[[ Dataset content open ]]
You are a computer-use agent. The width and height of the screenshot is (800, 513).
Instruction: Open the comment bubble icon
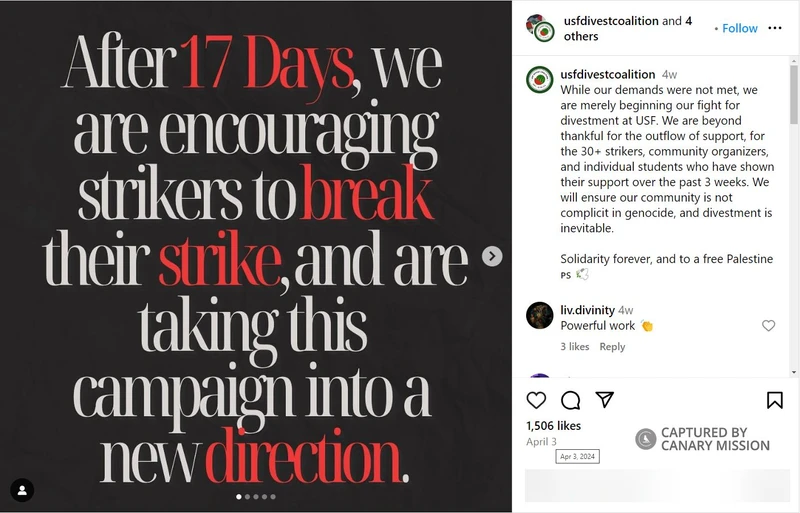571,400
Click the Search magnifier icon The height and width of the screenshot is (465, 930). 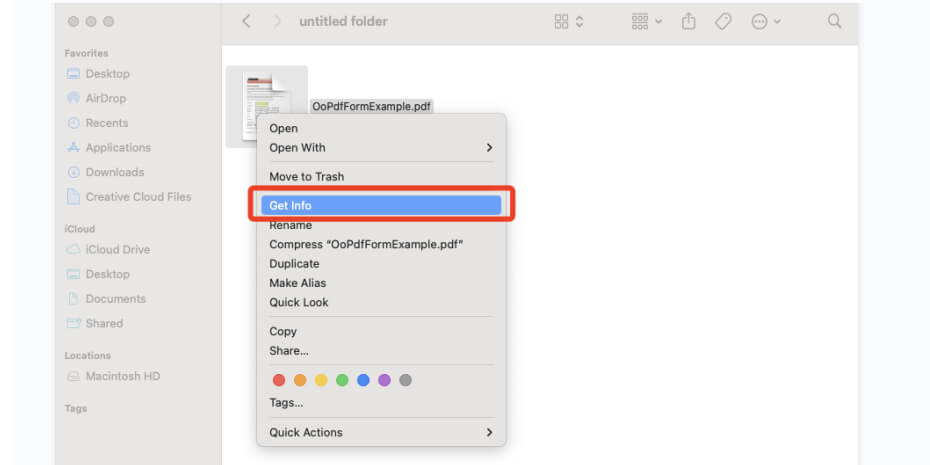click(x=834, y=21)
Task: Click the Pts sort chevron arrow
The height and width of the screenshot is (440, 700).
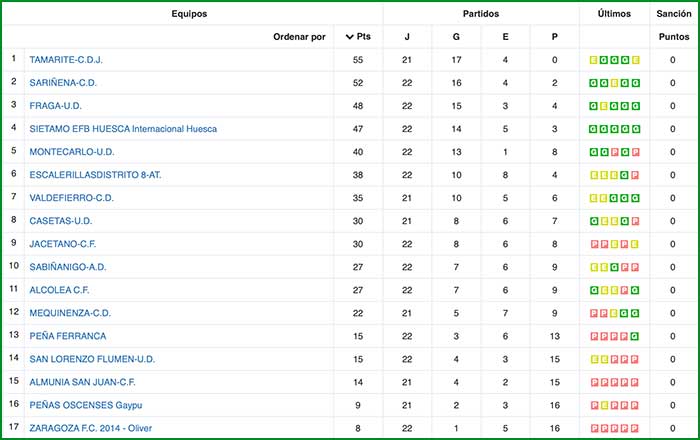Action: pos(349,37)
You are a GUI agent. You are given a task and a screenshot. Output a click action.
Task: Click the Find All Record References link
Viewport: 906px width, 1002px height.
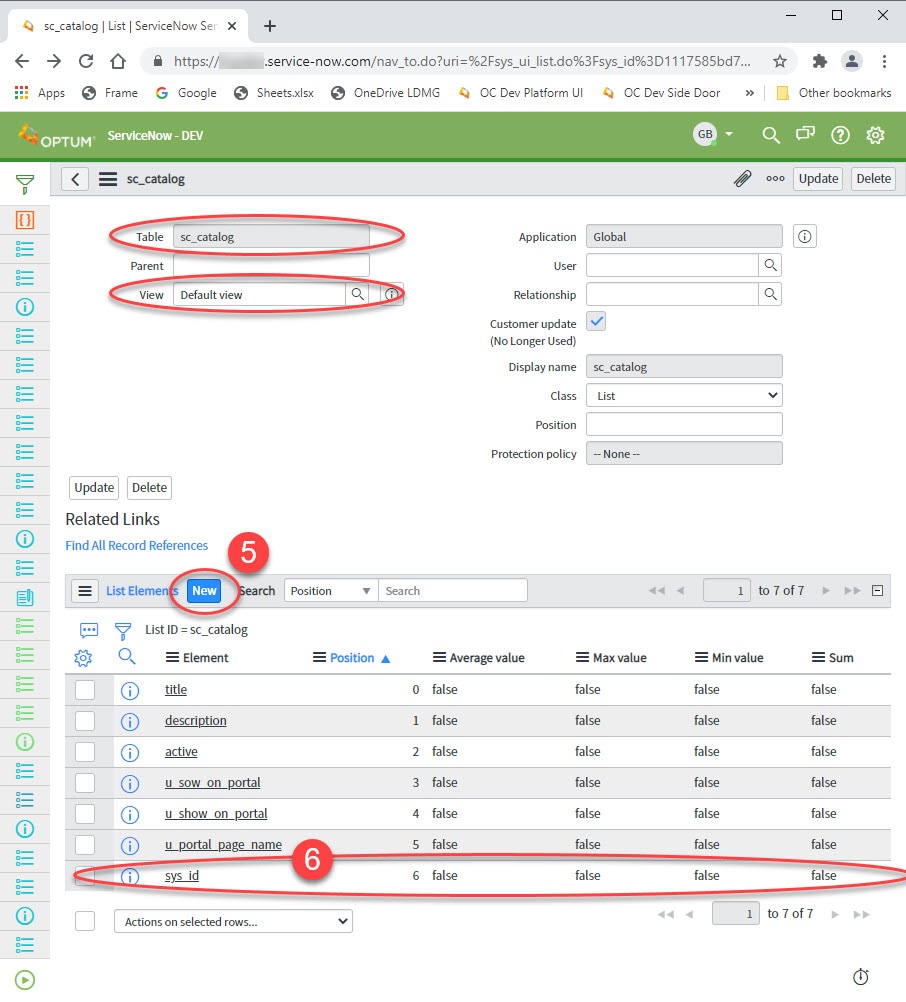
[[ Dataset content closed ]]
§ Work task
Please transcribe exactly the lines from the one containing "Task: Click the Find" through the last line of the records above, both included, and leave out every picture.

§ Worked solution
Task: Click the Find All Record References link
Viewport: 906px width, 1002px height.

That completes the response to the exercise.